A word-for-word repetition of all the entries is required.

Saved data entries:
----------------
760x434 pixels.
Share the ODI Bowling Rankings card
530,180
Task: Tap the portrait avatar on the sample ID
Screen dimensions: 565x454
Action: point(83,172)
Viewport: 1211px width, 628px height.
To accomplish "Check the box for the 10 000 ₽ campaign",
----------------
Solution for this task:
760x434 pixels.
Share the ODI Bowling Rankings card
530,180
Task: Tap the portrait avatar on the sample ID
Screen dimensions: 565x454
Action: point(83,172)
Viewport: 1211px width, 628px height.
To accomplish "Check the box for the 10 000 ₽ campaign",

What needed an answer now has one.